Title: invisible scars
'Verse/characters: Wild Roses; Arianhrod
Prompt: 25B "longing"
Word Count: 377
Notes: follows
previous, will likely be expanded itself.
She would have remarked, dry as dust, that she hadn't dressed so plainly since she took off her mourning, but the man she would have actually said it to was the reason she'd worn mourning in the first place. Her brothers would have winced, her elder half-sister done nothing but turn quietly to stone, reminded of her own losses.
So she went through the process of fitting herself into a new persona in silence, tried on the soft-brushed grays with satiny bronze contrast along the seams, each piece smaller than the width of her thumb, the herringboned riding gear, the dark silk greens weighted with iron in the hems to hang instead of float, stitched lightly with tarnished silver and emerald greens for contrast.
There were a few ornamental dresses, suitable to show her off as a wealthy member of another Court. One of her greens, the ones that showed off the brightness of her hair and her eyes, instead of the darker colours that made her look wan and even more heavily freckled than summer had decreed already.

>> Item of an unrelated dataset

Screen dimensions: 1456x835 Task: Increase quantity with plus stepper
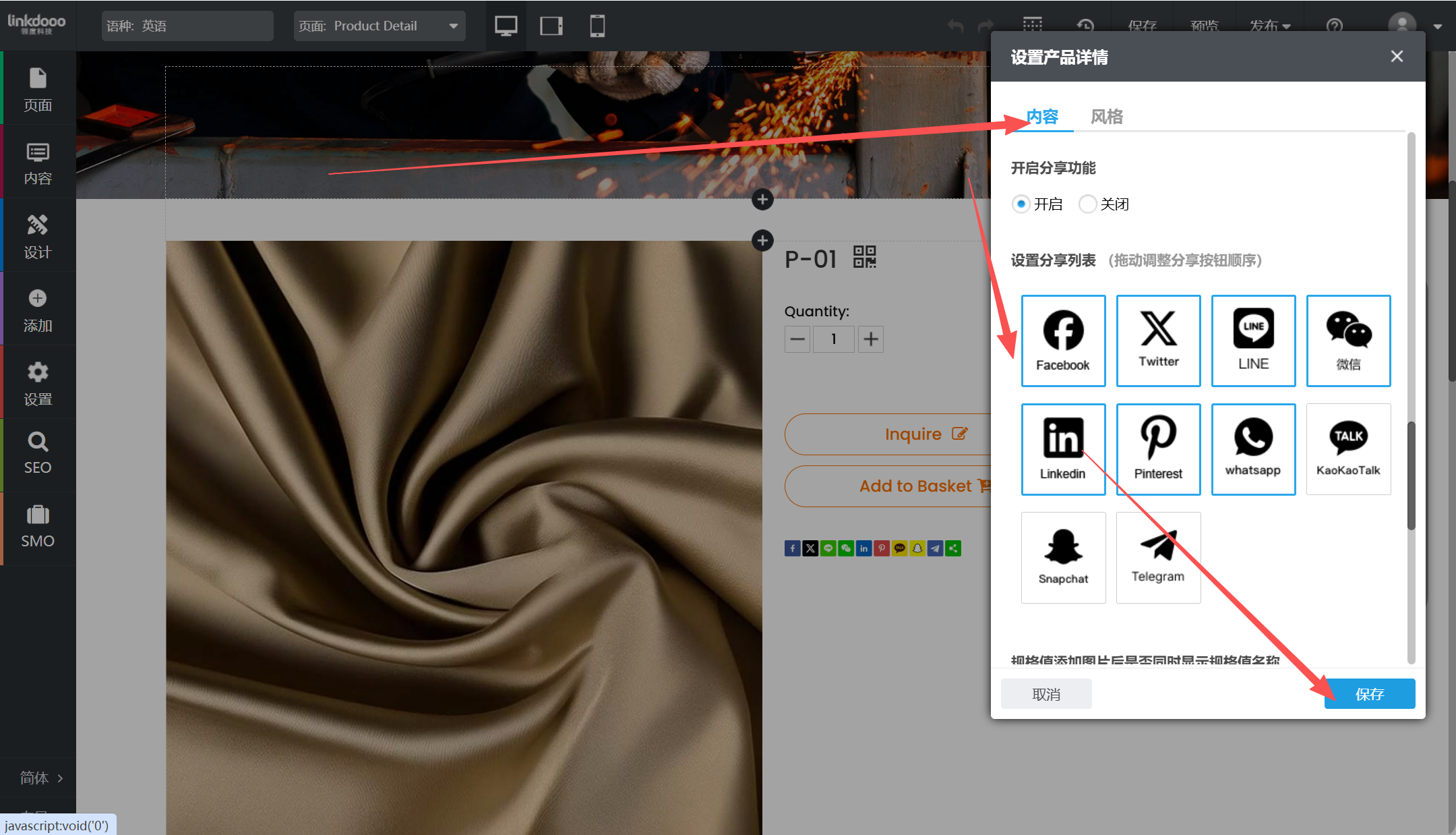coord(871,339)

The piece that took the longest to fit was a utterly plain gray jacket that wouldn't have looked out of place on either of Brighid's sons. She'd declined elaborate cloaks or coats nearly as long as her skirts, opening the way for rich-toned wraps, and the gray. Because she wasn't meant to merely be an ornament, and she wasn't her mother, who could pull off the effect of an edged jewel.
Getting the jacket to fit correctly, something that was obviously hers instead of borrowed from a much bigger man, took nearly a week. She spent most of the time trying not to dwell on the colour and texture.
Explaining to an intellectually curious audience that her husband had developed a penchant for dressing her in soft wools not long before he died was not exactly her idea of a pleasant afternoon, after all.
Brighid would have told her not to hold so hard, so long to him. But Brighid was dead, too, and longer ago, and she still missed Brighid, thought of what her father's second wife might say in conversation.
She gave up and had them line the gray coat in one of Brighid's blues, eventually.